● **Teks Bacaan**:
Minggu, 13 Desember 2020

Cendekiawan dan kebenaran




Al Walid bin Mughirah, seorang ahli sastra Quraisy, datang menemui rasulullah SAW. Ia diutus kaumnya untuk menyelidiki kebenaran risalah Muhammad. Mereka berharap, Al Walid dapat bergabung dengan kelompok penentang islam, lantaran suara seorang sastrawan terpandang akan sangat mempengaruhi pikiran masyarakat umum. 

Beberapa ayat dibacakan rasulullah SAW kepada Al Walid. Pentolan Quraisy itu tampak tertegun dan terkesima. Ia sangat tertarik pada ungkapan wahyu yang keluar dari suara merdu orang yang dimusuhi di kota Mekkah itu.

Kepulangan Al Walid disambut Abu Jahal. Gembong penentang islam itu langsung menanyai hasil- hasil pengamatan rekannya itu. Tanpa canggung Al Walid menyatakan kekagumannya kepada agama “baru” itu. Abu Jahal, yang sebenarnya telah mendengar simpati Al Walid, langsung membujuk.
“Hai paman, sesungguhnya kaummu akan mengumpulkan harta untuk diberikan kepadamu dengan maksud agar engkau mengganggu Muhammad!” katanya.

Al Walid menatap Abu Jahal dengan penuh heran:

“Bukankah kaum Quraisy telah mengetahui bahwa aku yang paling kaya di antara mereka?”

(Entri penunjukan pada dokumen dan tangkapan layar)

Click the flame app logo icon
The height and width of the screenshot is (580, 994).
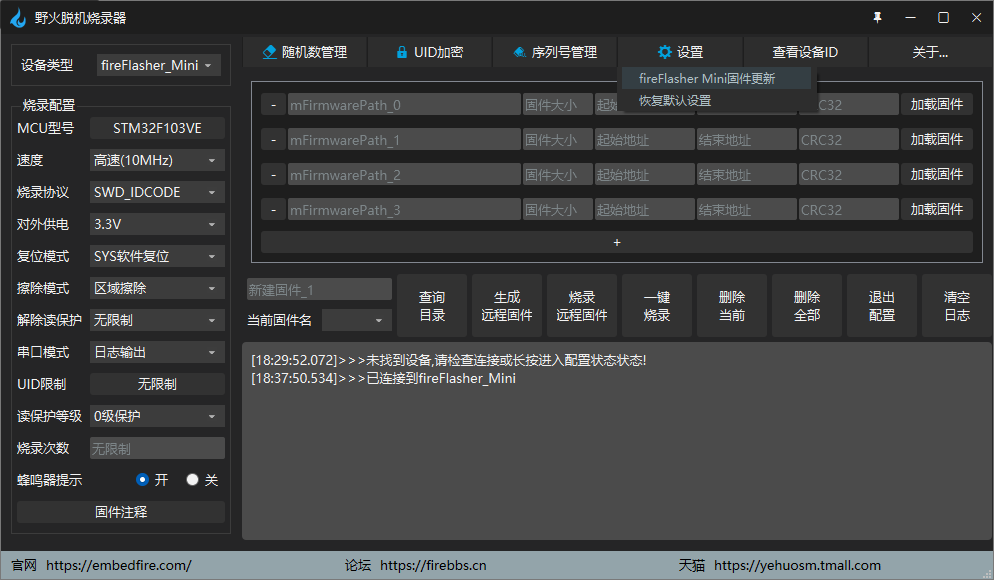click(18, 18)
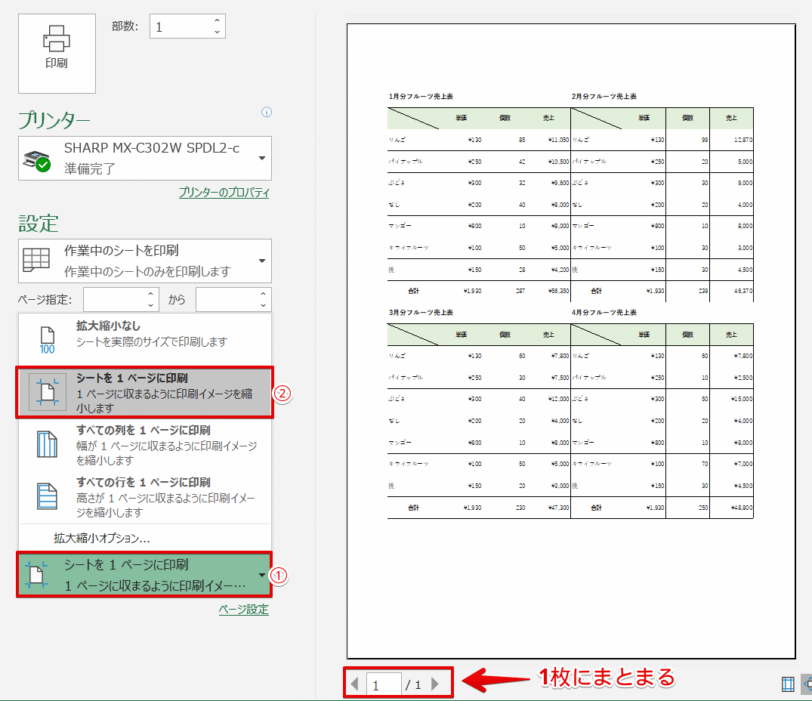
Task: Click the page range end field
Action: (226, 298)
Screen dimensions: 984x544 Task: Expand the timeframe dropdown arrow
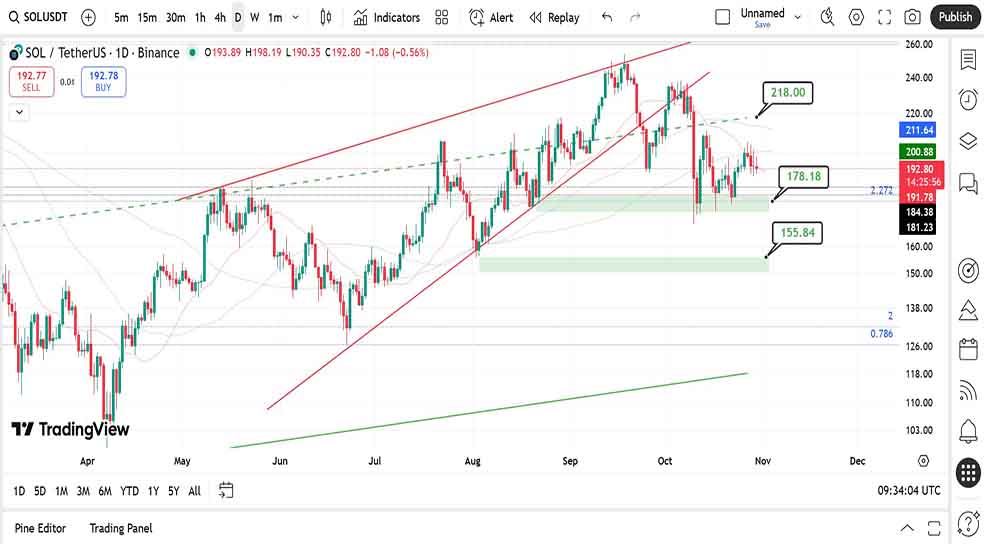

● **Soal Latihan**:
1) Menurut teks tentang Al Walid bin Mughirah, kenapa kaum Quraisy berharap dia mau bergabung dengan kelompok penentang Islam?
2) Tuliskan kembali semua baris dalam entri penunjukan pada dokumen dan tangkapan layar tanpa mengubah apa pun. Gambarnya tidak usah disertakan.

● **Jawaban Latihan**:
1) Mereka berharap begitu karena Al Walid adalah sastrawan terpandang. Suara seorang sastrawan terpandang akan sangat mempengaruhi pikiran masyarakat umum.

2)
Click the flame app logo icon
The height and width of the screenshot is (580, 994).
click(18, 18)
Task: Click the page range end field
Action: (226, 298)
Screen dimensions: 984x544 Task: Expand the timeframe dropdown arrow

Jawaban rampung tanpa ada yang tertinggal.